A man and his wife’s sister regard each other as muramu. Muramu is one who can be identified as a potential wife or husband. Uramu (the relationship around this potential for marriage) exists between a man and the females of his own wife’s lineage, and in the other instance between a man and the females of the lineage of his brother’s wife. The relationship of uramu is one of familiarity and generally gives a man the right to play with the unmarried younger sisters of his wife or the wives of his younger brothers. It could potentially be disruptive, as it is common that sexual relations do happen with minimal disapproval from elders in the family.
RULE #4: For the family of a woman’s husband, she would generally address all but his brothers and sisters, as he would.
A woman married into a family is a muroora. She is generally expected to show respect, humility, and subservience to her in-laws. While she could have a more relaxed relationship with the younger brother of her husband, she would show a greater level of respect for his older brother and regard him as she would his father. Uramu also plays out, as described above. The way she would address her husband’s brothers is the same as her children would, distinguishing between older (babamukuru) and younger (babamudiki).
RULE #5: For relationships based on clans as identified by totems (mitupo), apply rules 1 to 4.

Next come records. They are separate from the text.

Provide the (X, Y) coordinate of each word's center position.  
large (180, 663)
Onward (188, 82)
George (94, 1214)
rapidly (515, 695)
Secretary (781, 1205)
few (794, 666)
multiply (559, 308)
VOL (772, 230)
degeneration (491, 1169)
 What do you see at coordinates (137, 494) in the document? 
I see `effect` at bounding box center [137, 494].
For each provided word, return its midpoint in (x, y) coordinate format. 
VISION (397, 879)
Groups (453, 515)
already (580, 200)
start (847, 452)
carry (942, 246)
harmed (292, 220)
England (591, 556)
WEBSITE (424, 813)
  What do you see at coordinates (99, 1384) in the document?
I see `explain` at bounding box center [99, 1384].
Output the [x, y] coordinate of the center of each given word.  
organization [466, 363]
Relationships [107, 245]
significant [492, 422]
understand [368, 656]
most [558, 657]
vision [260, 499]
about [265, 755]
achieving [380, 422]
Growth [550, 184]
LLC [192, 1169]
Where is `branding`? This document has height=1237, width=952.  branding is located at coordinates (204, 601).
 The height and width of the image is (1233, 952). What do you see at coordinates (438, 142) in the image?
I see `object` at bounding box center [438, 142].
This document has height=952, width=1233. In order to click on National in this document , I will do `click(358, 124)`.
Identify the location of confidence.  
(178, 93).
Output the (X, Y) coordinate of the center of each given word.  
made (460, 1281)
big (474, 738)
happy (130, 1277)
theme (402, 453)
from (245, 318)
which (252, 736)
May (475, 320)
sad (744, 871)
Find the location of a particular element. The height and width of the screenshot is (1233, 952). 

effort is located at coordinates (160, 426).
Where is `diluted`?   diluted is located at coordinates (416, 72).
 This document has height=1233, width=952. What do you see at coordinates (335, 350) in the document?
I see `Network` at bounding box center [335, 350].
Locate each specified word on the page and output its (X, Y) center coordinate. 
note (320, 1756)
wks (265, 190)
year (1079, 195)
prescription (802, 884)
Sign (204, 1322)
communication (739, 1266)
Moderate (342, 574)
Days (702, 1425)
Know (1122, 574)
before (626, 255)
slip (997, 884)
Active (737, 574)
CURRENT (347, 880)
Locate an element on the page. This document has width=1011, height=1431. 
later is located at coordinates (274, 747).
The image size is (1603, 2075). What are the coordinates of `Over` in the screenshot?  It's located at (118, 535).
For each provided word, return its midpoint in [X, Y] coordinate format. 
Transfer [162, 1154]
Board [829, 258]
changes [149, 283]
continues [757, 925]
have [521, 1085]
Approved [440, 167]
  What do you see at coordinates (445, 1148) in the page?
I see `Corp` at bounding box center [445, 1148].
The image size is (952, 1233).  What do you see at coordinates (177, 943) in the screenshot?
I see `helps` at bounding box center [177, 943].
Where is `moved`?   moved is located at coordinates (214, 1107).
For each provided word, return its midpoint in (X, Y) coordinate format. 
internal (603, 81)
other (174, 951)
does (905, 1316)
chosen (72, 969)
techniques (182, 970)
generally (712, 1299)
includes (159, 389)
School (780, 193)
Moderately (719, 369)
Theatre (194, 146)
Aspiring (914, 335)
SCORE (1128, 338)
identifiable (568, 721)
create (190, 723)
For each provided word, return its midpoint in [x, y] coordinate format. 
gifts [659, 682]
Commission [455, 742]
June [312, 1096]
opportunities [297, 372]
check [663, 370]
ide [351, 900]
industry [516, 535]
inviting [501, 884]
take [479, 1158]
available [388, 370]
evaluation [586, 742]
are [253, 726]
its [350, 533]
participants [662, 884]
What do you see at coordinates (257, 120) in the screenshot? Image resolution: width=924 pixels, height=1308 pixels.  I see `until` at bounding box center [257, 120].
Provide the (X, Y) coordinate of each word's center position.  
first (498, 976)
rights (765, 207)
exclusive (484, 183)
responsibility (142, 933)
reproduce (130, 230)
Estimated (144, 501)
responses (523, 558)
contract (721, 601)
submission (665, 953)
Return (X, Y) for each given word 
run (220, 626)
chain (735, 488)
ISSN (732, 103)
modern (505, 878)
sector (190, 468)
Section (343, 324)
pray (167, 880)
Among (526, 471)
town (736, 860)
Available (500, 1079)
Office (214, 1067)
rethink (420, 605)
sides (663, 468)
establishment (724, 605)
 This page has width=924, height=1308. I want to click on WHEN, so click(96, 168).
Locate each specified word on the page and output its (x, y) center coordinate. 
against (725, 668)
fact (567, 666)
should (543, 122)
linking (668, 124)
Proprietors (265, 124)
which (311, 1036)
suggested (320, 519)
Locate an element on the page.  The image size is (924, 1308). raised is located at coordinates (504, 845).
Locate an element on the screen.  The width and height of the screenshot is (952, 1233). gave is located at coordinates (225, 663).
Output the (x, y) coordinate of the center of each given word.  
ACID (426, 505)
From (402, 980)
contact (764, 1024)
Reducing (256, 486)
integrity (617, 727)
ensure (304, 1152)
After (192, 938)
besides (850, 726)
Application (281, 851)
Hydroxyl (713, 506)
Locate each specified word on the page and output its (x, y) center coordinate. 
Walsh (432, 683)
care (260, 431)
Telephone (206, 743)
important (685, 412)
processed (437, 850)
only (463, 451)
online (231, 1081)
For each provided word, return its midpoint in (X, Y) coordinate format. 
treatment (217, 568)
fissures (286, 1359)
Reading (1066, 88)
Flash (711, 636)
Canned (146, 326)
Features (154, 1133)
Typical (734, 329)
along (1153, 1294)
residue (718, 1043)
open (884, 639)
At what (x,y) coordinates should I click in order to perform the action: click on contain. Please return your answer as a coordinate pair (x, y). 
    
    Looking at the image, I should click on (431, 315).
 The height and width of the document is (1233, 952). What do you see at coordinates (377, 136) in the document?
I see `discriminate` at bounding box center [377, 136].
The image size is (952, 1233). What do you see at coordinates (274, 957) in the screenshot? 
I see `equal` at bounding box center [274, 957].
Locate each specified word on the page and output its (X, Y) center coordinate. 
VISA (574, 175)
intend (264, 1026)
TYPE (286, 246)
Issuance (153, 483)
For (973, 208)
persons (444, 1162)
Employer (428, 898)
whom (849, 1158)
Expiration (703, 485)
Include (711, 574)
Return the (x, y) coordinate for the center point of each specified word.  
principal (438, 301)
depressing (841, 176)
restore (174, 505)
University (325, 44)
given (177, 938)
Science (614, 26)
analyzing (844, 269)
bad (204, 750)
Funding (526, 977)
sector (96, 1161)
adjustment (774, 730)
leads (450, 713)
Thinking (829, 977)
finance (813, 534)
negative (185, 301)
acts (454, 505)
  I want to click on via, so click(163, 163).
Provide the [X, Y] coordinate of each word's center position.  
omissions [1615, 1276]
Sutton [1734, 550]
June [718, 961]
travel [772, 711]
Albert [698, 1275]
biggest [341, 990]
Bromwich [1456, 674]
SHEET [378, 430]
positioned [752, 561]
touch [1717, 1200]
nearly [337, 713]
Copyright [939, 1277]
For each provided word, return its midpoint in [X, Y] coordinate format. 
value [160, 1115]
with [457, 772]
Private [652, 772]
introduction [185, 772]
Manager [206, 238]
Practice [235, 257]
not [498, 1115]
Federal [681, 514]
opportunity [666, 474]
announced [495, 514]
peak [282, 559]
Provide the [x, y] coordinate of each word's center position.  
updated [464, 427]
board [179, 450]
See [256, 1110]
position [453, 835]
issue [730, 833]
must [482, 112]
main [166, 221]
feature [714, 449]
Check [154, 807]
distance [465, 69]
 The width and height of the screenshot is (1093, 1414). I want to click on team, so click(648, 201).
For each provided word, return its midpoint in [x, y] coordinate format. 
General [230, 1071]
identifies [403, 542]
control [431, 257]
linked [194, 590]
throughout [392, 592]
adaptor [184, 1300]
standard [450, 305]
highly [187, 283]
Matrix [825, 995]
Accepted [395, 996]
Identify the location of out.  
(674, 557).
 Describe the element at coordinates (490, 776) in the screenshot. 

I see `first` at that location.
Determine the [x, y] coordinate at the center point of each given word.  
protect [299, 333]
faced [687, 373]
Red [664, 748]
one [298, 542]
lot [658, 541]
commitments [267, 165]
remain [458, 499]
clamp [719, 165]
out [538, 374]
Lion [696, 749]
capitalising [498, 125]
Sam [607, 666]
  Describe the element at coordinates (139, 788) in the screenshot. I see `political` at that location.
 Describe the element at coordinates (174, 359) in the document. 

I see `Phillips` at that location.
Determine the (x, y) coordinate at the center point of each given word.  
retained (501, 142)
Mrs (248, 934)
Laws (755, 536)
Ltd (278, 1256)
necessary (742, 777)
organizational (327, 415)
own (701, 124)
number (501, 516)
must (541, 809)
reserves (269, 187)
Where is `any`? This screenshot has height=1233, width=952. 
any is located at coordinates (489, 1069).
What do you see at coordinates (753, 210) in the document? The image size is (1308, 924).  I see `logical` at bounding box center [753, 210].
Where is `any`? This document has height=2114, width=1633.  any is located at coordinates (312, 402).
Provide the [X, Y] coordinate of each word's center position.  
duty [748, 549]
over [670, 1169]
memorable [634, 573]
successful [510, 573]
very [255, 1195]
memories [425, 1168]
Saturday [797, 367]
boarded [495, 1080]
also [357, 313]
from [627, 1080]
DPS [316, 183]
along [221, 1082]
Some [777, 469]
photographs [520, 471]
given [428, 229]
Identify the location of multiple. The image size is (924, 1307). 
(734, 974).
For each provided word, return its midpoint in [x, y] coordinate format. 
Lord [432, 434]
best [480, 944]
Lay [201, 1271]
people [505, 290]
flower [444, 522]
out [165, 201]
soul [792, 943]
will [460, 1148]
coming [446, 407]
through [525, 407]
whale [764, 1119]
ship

According to the totemic system used by the Shona, clans are identified by mitupo (totem) and zvidawo (sub-clan names/ praise names). A number of these sub-clans may be linked to a single clan. Given this, the chidawo is the distinguishing feature of a clan. A child gets the mutupo and chidawo of the father and people of the same mutupo and chidawo claim a common origin; they are of the same rudzi. Among the Shona, the chidawo is often used to address and greet one another. Quite often, when people make acquaintance, they are interested in knowing the other’s clan. That way people get to identify their ‘non-relative relatives,’ among other things.
Those of the same clan as one’s mother would be identified as a mother or sekuru. If of the same patrilineage, one could be identified as a father, brother, sister or child. Clans of in-laws could also be considered and terms of reference used accordingly.
Assigning a generation to the non-relative is normally done when applying this rule, whether by use of knowledge or judgment. That way, one can know which level of the hierarchy to use for the identification of an appropriate term of address. For example, one could be assigned to the first ascending generation as opposed to own generation.
The rules above are based on standardized Shona terms, or rather, those I am familiar with. With the various dialects of Shona, differences occur in the terminology used by the different tribal groups. In addition, there could be other family mixes that do not readily fit in the classifications above. For example, when a father remarries, the woman would be regarded as a mother and relationships defined accordingly. However, the extent of the relationship with this new mother’s family would most likely be limited or just a mere formality.
Understanding family ties and addressing relatives at family gatherings can sure be daunting given the intricate kinship organisation we use. I hope with the rules given in this article, you have a structured and memorable way to make it easier.